ルカの赤い箱…お礼企画 | ナノ







「カミーユ…今日、君の歌を聞いた。
とても素晴らしかったよ!」

「そうかい、ありがとう。」

彼はいつもと同じように静かに微笑んだ。



「君の歌を聞いていると、まるで本当にその現場を見てるような錯覚に陥ってしまったよ。
どうしてあんな風に歌えるんだい?」

「ジョッシュ…私はただ気ままに旅をしながら、人や物や場所から、記憶の欠片をもらって来るだけなんだ。
そして、その欠片が話してくれるままに、私は歌を歌う……」



彼の言ってることはよく理解出来なかった。
なのに、なぜだか不思議と胸がいっぱいになった。



「あれ…?どうかしたの?」

私が余程おかしな顔をしていたのか、カミーユは、リュートを磨く手を留めて私をみつめた。
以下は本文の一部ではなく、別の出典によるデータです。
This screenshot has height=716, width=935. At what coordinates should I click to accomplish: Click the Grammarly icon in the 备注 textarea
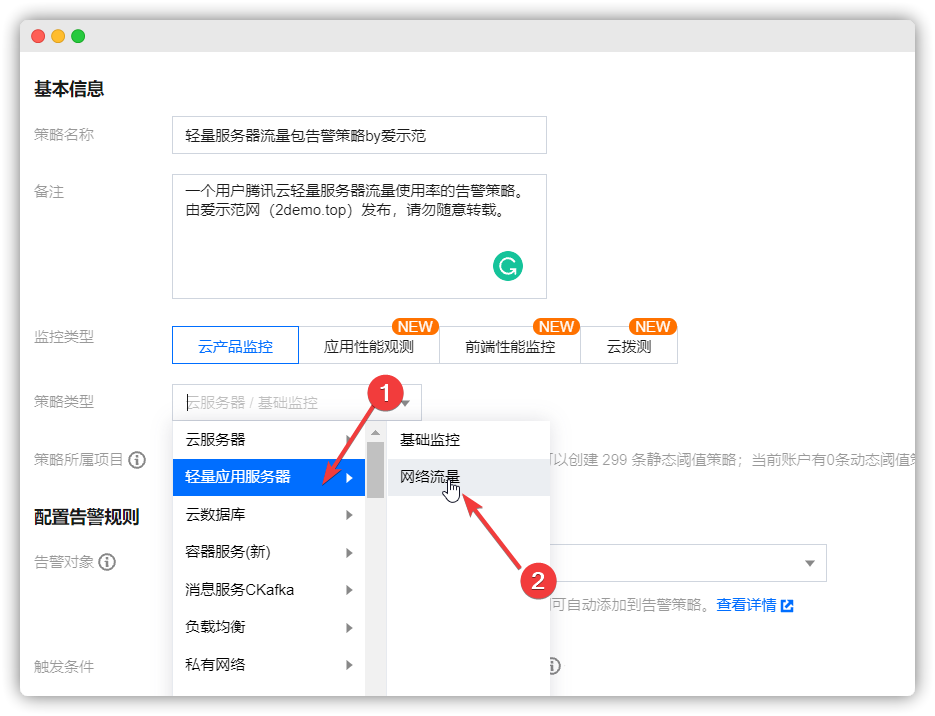(508, 268)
そういえば、よく見ると彼のリュートは細工も美しく良い物のようだ。
今まで、毎晩彼がリュートを磨くのを見ていたのに、関心がなかったから、そんなことにも気付かなかった。



「それは、ずいぶん高価なものみたいだね。」

「これは…私のことをこの世界でただ一人理解してくれた人が、私に贈ってくれたものなんだ。
その人の…形見なんだ。」

「形見……」

だから、彼は毎晩あんなに丁寧にリュートを磨いていたのか……
彼の優しさのようなものを改めて感じたような気がした。







「おい、兄ちゃん達…金と値打ちのあるもんを全部置いていきな。
そしたら、痛い目に合うことないぜ。」



ロザンナに続く道の手前には、深くて広い森があった。
そこでは、しょっちゅう追い剥ぎの被害が出ているとのことだったが、私達も運悪くその賊と出くわしてしまったのだ。
そんな者は私の剣で…と、最初は考えていたが、相手は二十名近くもおり、しかも、今まで出会ったことのないような凶悪な面構えをしている者ばかりだった。
そういう者達が、骨まで切れてしまいそうな刃物を持って笑っている姿はまるで地獄の悪魔のようで、私は心からの恐怖を感じてしまった。
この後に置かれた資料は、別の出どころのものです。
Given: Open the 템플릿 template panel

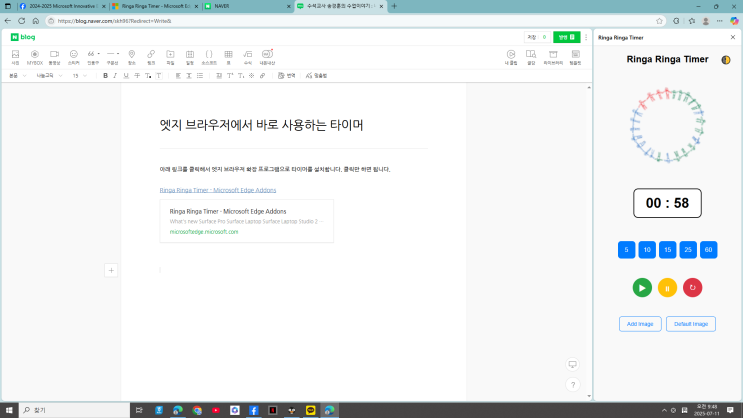Looking at the screenshot, I should pos(574,56).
「……私が奴らをひきつけておきますから、あなたはその隙にお逃げなさい。」

小さな声で囁かれた言葉に私は耳を疑った。



「馬鹿な…!
私はあなたを守るために……」

「つべこべ言ってないで早く…早く逃げるのです。」

そう言うと、カミーユはリュートを大袈裟に抱き抱え、大きな声を上げた。



「このリュートだけは絶対に渡せない!
これは、バルルッサの作ったリュートなんだから!」

バルルッサというのは、神の手を持つと言われる名工だ。
彼の作った楽器は、当然とんでもない値段がする。
おいはぎ達の目がカミーユに釘付けになり、じわじわとにじり寄る音が無気味に響いた。



「ジョッシュ!逃げるんだ!」

その声を合図に私は駆け出した。
逃げちゃだめだと思うのに、その場から離れたくてたまらなかった。
あんな者達を相手にしたら、私が敵うはずがない。
私は振り返ることもしなかった。
ただ、命懸けで森の中を走り続けた。